Since 1500, Southeast Asia has been a magnet for Chinese emigrants where they have strategically developed a bamboo network encompassing an elaborately diverse spectrum of economic activities spread across numerous industries. The Chinese were one commercial minority among many including Indian Gujaratis, Chettiars, Portuguese and Japanese, in addition to various networks of Malays, Javanese, Minangkabau, Bugis, Chams, Mons and other indigenous groups, all of whom thrived under the patronage of Southeast Asian port polities until the middle of the seventeenth century. Subsequently, damage to the rival trade networks caused by English and Dutch rule in the Indian Ocean allowed enterprising Chinese to take over the roles once held by the other communities by the 1630s. European rulers subordinated the indigenous commercial networks present in Southeast Asia to subject the region more tightly and prevent potential threats to their own political and economic dominance. Thus, the Chinese were relied upon as middlemen in the colonies, and were outsourced much of the day-to-day work of empire building. The Europeans relied on Chinese merchant clans to manage revenue farms, collect taxes, and serve as their main entrepot of trade in the region. However, as most Chinese were sidelined from political power, the community as a whole would focus largely on commerce, leveraging on their transnational connections that spanned from Amoy and Hong Kong to Jakarta and Manila. These networks would be leveraged to accumulate massive fortunes at the end of colonial rule. Overseas Chinese populations in Southeast Asia saw a rapid increase following the Communist victory in the Chinese Civil War in 1949 which forced many refugees to emigrate outside of China causing a rapid expansion of the overseas Chinese bamboo network.

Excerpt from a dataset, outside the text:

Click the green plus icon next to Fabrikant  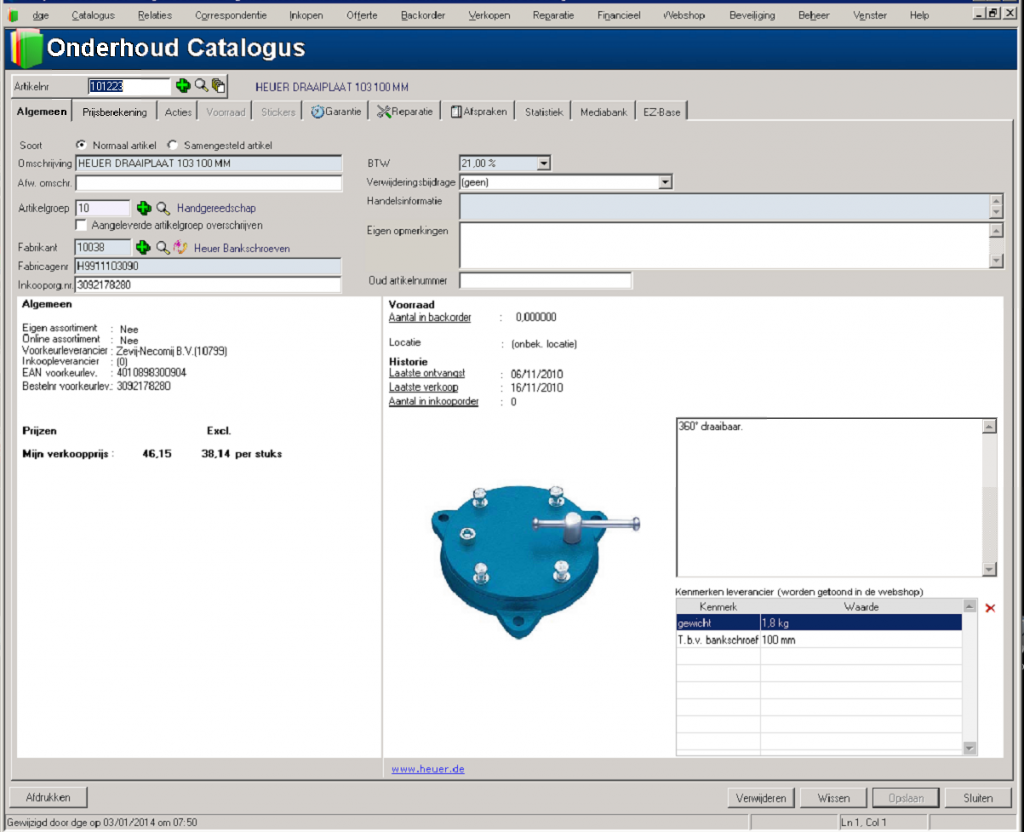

===1997 Asian financial crisis===
Governments affected by the 1997 Asian financial crisis introduced laws regulating insider trading led to the loss of many monopolistic positions long held by the ethnic Chinese business elite and weakening the influence of the bamboo network. After the crisis, business relationships were more frequently based on contracts, rather than the trust and family ties of the traditional bamboo network.

===21st century===
Following the reform and opening up initiated by Deng Xiaoping started in 1978, businesses owned by the Chinese diaspora began to develop ties with companies based in mainland China. Southeast Asian Chinese diaspora investment was a foundational catalyst for the reform and opening up, and historically accounted for the vast majority of the early foreign direct investment that allowed for China's economic miracle. Southeast Asian Chinese diaspora investment was a foundational catalyst for China's reform and opening up, historically accounting for the vast majority of its early foreign direct investment (FDI). Between 1979 and the early 1990s, the diaspora, alongside investors from Hong Kong and Macau, provided up to 70% to 80% of all incoming foreign capital into China. Diaspora capital had also become the lifeblood of the development of China's special economic zones. Overseas Chinese networks brought modern business management practices, supply chain networks and operational models that had been severely lacking in Mainland China at the time, transforming coastal China into hubs for manufacturing and tying the country into the world economy. With China's entry into the global marketplace and its concurrent global economic expansion since the dawn of the 21st century, the overseas Chinese community in Southeast Asia have served as a conduit for China's businesses.